CASALE MONFERRATO – Con l’aria che si è rinfrescata dopo gli acquazzoni di ieri, potrebbe essere il momento ideale per una passeggiata immersi nella natura e scorci che offrono la nostra provincia. Sono davvero tanti i sentieri che offre la provincia di Alessandria. Ma soprattutto ce ne sono per tutti i gusti: da quelli che occupano poche ore a quelli degni di escursionisti pronti a tutto (ma senza esagerare, mi raccomando) per portare a termine la ‘spedizione’. Per questo weekend abbiamo pensato di portarvi nel Monferrato e affrontare un sentiero che vi porterà a scoprire le bellezze della zona di Ottiglio e Moleto. Una scampagnata turistica e senza grosse difficoltà adatta anche ai bambini.

Difficoltà: Turistico
Lunghezza: 7,31 km
Tempo: 2 Ore

Indicazioni: L’itinerario inizia da via Mazza, la strada principale di Ottiglio e prosegue sulla strada provinciale SP37 per circa 500 metri. A questo punto si deve girare a destra, seguendo il segnavia su una strada che presto diventa inghiaiata e arriva a un trivio dove si tiene la destra. Proseguendo attraverso una lieve salita si arriva a una piccola altura dove sorge una cappelletta circondata da otto tigli con una bella veduta panoramica. Proseguendo si incontra subito un altro bivio al quale bisogna tenere la sinistra. Si deve così percorrere una comoda carrozzabile in piano nel bosco. Al termine del bosco, in prossimità di un vigneto, si sbuca su una strada asfaltata che ci porta alla bella frazione di Moleto. Attraversato l’abitato si tiene la sinistra, giungendo alla bella chiesetta di San Michele posta in posizione panoramica e qui trasportata nel 1968 per tutelarla dai danni provocati dall’attività delle cave. Si ritorna poi sulla stradina campestre in leggera discesa, attraversando una zona a vigneti e campi coltivati, fino alla cascina di Moleto Inferiore, dove il percorso svolta decisamente a sinistra, proseguendo in piano su sterrato.
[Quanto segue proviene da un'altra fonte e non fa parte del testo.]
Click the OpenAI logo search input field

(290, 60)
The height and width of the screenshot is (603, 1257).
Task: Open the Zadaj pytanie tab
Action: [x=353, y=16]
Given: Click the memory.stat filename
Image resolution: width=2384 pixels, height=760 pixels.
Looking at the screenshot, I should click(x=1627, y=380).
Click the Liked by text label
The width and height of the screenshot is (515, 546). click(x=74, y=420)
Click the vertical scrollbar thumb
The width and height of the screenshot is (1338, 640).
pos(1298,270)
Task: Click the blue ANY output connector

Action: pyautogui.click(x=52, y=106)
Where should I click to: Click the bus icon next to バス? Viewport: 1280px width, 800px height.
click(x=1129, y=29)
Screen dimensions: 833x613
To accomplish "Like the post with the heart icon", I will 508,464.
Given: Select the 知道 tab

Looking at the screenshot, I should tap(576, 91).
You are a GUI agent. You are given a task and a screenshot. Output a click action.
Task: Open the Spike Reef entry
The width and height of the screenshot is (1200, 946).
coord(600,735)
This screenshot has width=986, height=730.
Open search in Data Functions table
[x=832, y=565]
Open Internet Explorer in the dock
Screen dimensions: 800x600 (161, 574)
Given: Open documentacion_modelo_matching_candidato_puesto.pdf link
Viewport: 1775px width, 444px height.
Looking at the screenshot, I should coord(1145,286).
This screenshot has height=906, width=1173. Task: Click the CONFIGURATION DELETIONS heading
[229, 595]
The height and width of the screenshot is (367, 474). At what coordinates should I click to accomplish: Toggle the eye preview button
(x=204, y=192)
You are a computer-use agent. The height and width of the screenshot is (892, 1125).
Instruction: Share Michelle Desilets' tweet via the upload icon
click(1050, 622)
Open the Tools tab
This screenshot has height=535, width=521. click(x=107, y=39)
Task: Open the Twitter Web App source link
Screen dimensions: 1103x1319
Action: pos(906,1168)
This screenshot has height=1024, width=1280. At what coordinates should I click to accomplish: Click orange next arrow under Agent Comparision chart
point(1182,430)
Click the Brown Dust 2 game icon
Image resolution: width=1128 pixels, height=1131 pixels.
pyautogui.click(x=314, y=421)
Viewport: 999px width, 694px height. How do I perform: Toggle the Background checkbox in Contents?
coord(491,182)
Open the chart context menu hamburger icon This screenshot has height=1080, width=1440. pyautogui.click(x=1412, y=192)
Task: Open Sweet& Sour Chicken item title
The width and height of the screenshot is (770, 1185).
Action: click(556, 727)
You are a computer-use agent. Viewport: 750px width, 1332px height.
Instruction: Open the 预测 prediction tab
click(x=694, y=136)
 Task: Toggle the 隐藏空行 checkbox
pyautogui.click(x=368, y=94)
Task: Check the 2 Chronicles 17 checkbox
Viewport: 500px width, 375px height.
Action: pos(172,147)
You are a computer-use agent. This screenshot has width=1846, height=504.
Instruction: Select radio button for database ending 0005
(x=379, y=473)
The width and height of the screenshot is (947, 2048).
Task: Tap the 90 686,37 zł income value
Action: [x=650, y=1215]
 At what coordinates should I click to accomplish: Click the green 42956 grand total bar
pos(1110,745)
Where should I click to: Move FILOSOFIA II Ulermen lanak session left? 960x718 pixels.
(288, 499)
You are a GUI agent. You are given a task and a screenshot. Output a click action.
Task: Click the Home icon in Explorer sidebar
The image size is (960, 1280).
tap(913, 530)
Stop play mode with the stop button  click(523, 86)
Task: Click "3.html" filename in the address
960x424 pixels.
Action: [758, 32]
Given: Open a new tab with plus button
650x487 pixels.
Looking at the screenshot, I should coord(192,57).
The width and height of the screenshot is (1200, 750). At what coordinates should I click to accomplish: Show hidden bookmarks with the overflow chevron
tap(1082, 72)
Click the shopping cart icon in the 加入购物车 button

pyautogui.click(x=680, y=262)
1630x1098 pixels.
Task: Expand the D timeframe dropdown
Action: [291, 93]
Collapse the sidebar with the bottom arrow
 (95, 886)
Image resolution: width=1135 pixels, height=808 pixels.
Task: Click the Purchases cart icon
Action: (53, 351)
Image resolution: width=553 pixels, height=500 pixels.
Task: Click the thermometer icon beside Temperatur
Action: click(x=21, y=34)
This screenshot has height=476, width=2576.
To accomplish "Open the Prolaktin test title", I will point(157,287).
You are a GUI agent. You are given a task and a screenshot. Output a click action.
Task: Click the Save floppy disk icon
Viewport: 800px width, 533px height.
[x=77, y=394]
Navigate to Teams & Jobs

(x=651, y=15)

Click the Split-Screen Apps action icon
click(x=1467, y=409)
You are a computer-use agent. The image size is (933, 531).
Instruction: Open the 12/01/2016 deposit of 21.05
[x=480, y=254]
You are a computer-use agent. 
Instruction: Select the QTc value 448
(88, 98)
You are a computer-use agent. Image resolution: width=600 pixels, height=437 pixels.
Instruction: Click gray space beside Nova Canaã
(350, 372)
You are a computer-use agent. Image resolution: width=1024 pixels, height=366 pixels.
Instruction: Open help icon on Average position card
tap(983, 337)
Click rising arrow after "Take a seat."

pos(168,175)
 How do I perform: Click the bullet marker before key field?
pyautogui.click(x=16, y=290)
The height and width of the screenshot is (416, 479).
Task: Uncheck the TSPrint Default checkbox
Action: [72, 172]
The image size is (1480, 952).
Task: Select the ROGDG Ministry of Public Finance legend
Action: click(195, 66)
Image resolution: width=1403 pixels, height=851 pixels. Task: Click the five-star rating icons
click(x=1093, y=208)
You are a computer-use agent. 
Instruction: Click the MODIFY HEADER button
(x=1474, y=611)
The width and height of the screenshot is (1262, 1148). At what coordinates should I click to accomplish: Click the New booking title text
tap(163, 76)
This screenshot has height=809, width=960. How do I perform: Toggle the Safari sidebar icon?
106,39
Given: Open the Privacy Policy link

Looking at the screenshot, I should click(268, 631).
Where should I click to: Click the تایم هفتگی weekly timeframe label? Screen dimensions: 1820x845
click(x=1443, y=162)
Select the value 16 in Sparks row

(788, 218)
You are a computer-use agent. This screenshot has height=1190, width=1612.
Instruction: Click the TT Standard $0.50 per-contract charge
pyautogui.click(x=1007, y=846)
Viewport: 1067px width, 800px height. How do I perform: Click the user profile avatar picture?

Al successivo crocevia si svolta nuovamente a sinistra, proseguendo sulla lunga strada sterrata che attraversa l’ampia valle, al centro della quale sorgeva l’antica Cascina dei Frati, un tempo proprietà del Monastero di Trino e ormai abbandonata e completamente invasa dalla vegetazione. Superata la Cascina la strada prosegue in salita su fondo ghiaioso fino a ritornare al trivio già incrociato all’andata; da qui si continua in direzione di Ottiglio, riprendendo la Provinciale e ritornando al punto di partenza.